(Listing for locating visible targets)
[Start]
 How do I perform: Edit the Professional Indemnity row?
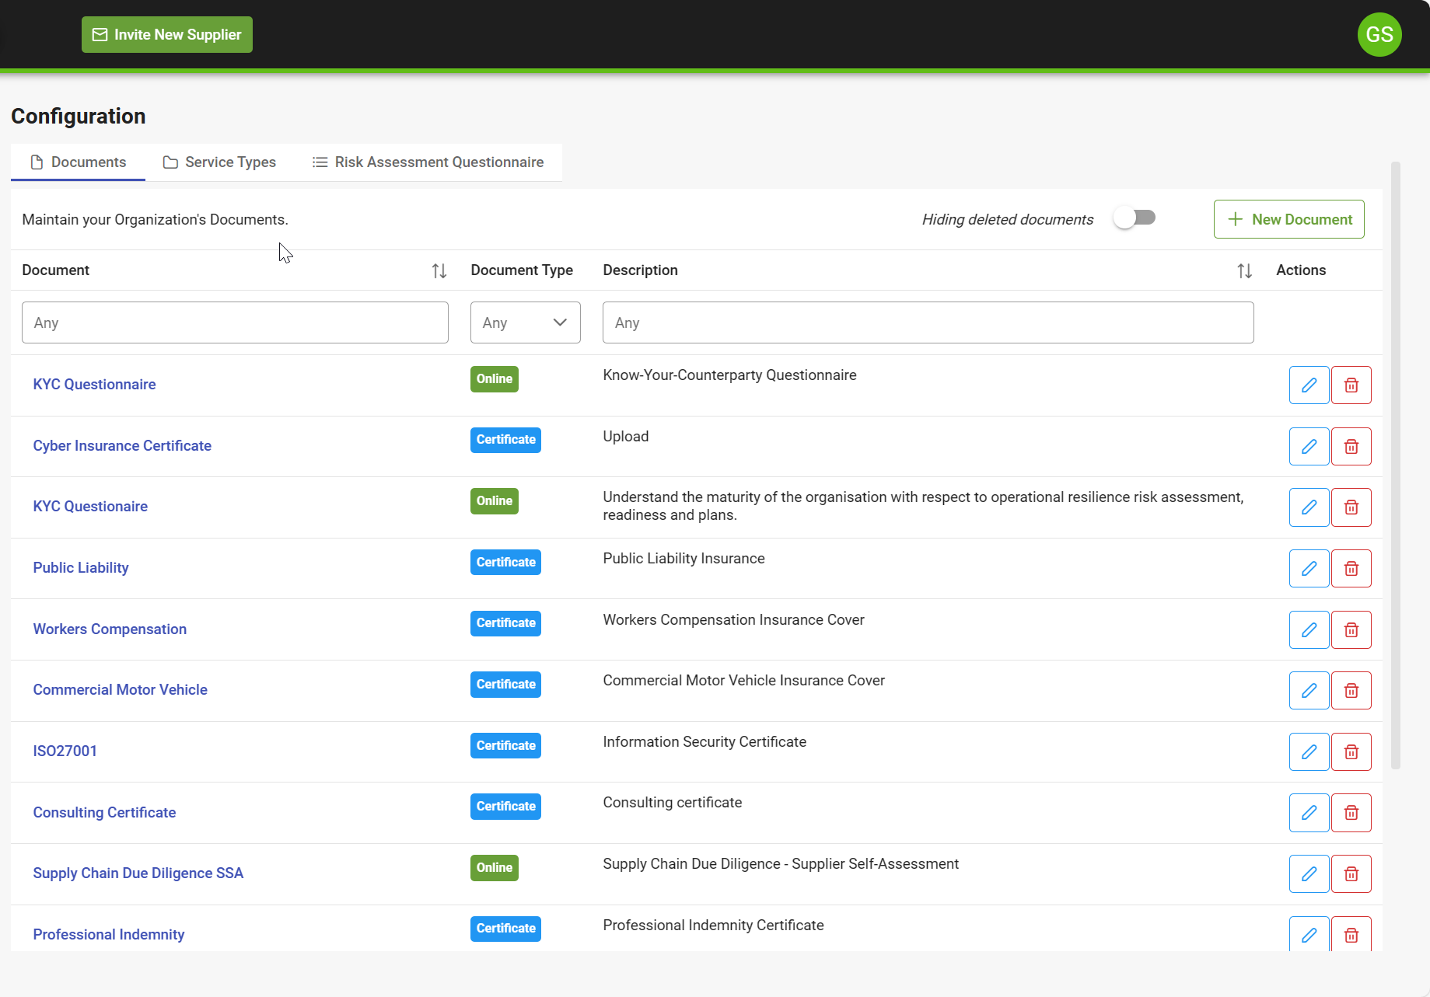click(x=1309, y=934)
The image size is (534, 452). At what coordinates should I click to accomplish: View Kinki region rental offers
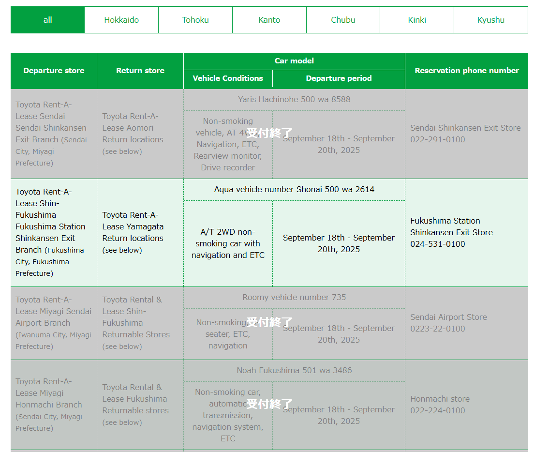point(416,20)
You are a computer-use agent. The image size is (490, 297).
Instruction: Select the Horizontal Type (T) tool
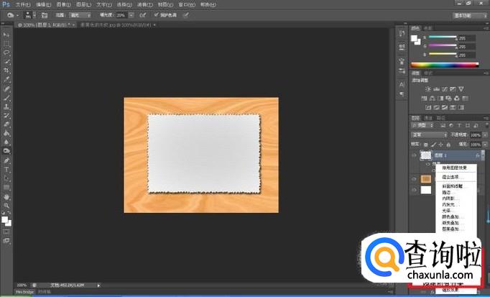click(7, 169)
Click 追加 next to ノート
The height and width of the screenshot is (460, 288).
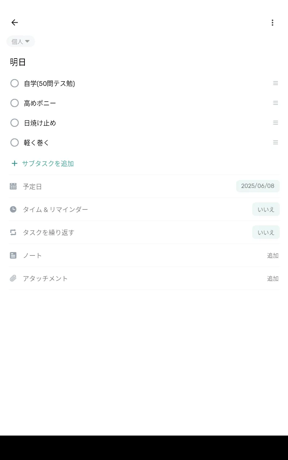pyautogui.click(x=273, y=256)
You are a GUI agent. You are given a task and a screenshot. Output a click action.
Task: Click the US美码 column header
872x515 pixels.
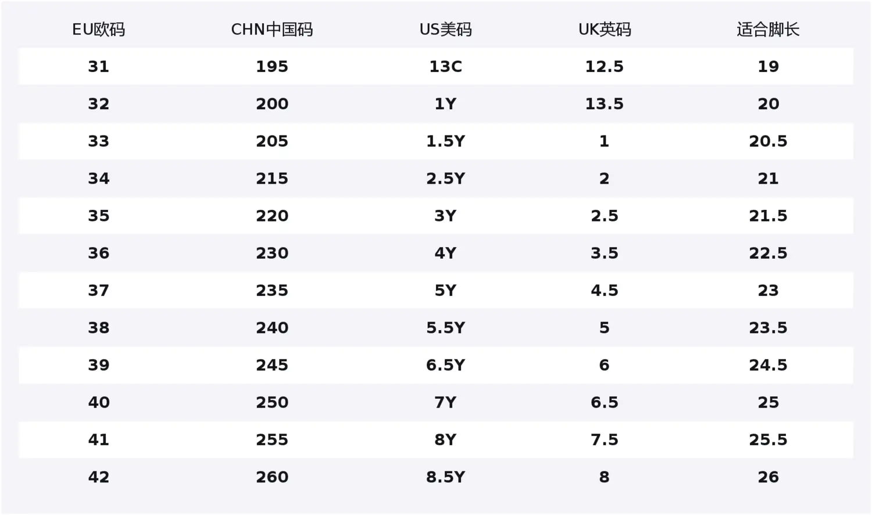445,30
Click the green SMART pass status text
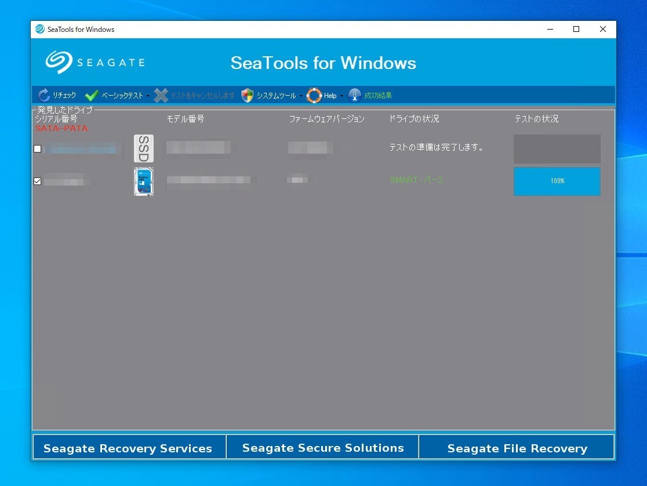Image resolution: width=647 pixels, height=486 pixels. tap(417, 180)
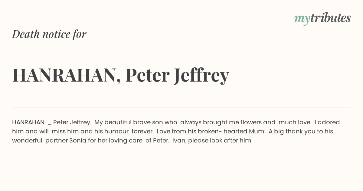Click "Peter" in the large heading
Viewport: 363px width, 191px height.
point(147,75)
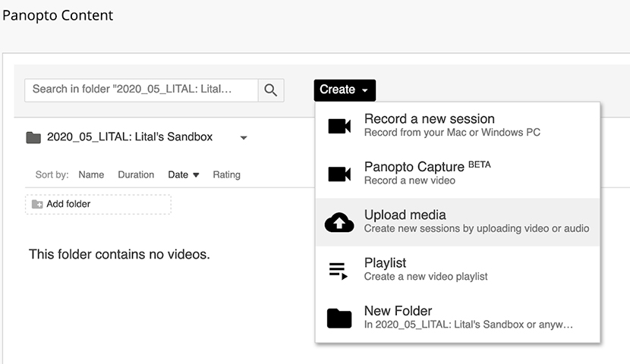Open the Create dropdown button
This screenshot has height=364, width=630.
tap(345, 90)
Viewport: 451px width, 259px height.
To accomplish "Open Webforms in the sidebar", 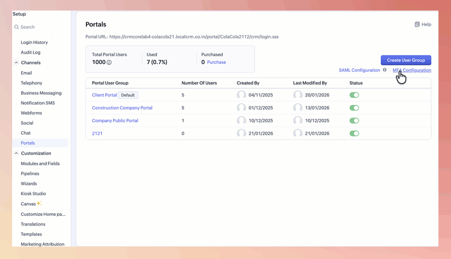I will [31, 113].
[End]
(Aim)
Format the listing lines between the line holding "The image size is (534, 452)." and the line holding "pyautogui.click(x=273, y=256)", inclusive, as a JSON list of strings with one string per line and no blank lines. Leave the pictures out.

(Correct response)
[
  "The image size is (534, 452). At what coordinates should I click to accomplish: View Kinki region rental offers",
  "point(416,20)",
  "You are a computer-use agent. The image size is (490, 297).",
  "Instruction: Select the Horizontal Type (T) tool",
  "click(7, 169)",
  "Click 追加 next to ノート",
  "The height and width of the screenshot is (460, 288).",
  "pyautogui.click(x=273, y=256)"
]